--- SOURCE DATA Enclosed Below ---
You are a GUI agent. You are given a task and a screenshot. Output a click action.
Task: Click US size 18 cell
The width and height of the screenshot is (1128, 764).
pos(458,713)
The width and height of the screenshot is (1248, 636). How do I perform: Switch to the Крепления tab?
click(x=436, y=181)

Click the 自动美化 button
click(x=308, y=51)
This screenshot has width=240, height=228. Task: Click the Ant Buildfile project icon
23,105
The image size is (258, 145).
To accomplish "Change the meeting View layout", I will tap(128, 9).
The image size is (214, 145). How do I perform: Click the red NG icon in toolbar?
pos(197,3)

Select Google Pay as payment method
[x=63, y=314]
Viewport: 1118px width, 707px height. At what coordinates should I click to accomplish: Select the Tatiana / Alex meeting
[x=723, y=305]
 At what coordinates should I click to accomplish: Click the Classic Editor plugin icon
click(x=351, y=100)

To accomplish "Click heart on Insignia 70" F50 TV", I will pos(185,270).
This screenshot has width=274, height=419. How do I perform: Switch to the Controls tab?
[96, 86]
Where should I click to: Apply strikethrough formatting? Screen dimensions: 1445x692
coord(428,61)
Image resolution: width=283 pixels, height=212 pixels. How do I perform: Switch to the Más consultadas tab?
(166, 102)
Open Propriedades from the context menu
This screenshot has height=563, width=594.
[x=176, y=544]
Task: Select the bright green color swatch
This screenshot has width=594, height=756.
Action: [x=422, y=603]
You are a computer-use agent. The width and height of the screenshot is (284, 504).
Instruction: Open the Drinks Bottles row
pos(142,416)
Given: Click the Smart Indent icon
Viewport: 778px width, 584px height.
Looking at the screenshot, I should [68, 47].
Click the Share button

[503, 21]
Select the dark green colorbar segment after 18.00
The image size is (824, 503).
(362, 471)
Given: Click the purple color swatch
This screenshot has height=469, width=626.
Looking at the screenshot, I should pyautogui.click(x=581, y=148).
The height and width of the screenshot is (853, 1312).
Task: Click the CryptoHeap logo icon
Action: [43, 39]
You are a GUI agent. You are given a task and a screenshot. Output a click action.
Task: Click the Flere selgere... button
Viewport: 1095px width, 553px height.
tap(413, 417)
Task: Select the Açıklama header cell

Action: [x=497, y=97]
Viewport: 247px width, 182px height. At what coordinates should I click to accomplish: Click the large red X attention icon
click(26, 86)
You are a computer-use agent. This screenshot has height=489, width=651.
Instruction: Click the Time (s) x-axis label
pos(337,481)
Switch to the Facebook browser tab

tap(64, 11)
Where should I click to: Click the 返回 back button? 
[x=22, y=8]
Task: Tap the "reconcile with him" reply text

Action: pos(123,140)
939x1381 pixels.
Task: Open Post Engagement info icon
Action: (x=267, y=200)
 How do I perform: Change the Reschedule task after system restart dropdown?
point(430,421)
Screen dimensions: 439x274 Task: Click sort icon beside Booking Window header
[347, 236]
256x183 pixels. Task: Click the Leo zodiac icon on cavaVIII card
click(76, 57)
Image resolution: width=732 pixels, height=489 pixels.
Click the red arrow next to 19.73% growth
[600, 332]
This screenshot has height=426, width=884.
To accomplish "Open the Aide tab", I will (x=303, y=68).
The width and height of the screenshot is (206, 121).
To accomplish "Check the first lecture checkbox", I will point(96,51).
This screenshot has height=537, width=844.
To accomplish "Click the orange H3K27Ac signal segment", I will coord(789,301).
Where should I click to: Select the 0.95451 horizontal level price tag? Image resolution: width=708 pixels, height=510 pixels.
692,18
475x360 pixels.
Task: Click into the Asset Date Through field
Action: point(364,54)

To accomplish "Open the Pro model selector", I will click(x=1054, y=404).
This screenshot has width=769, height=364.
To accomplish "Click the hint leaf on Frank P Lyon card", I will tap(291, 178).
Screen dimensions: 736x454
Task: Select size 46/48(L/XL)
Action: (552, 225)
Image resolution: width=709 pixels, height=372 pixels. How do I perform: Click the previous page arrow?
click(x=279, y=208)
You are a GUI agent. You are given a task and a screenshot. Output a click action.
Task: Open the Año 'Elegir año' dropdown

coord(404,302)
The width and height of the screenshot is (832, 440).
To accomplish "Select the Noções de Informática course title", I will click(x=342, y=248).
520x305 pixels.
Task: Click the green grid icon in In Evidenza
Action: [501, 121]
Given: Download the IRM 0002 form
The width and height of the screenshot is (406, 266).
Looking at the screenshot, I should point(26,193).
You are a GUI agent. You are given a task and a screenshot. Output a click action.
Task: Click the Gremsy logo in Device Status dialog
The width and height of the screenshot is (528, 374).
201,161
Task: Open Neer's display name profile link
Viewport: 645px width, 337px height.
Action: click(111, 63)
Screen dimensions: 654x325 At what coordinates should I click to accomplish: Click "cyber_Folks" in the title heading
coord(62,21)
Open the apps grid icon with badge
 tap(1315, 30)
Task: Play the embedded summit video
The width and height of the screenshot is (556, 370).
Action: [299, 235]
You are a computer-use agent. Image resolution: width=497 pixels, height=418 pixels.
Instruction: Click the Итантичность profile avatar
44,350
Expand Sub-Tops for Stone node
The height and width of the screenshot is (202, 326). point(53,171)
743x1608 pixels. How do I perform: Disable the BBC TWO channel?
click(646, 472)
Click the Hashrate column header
--- End of Enclosed SOURCE DATA ---
→ PROBLEM TO SOLVE
Search the records for the string "computer", and copy every line that holds it.

→ ANSWER TO THE EXERCISE
You are a computer-use agent. The width and height of the screenshot is (284, 504).
You are a computer-use agent. This screenshot has height=489, width=651.
You are a computer-use agent. Image resolution: width=497 pixels, height=418 pixels.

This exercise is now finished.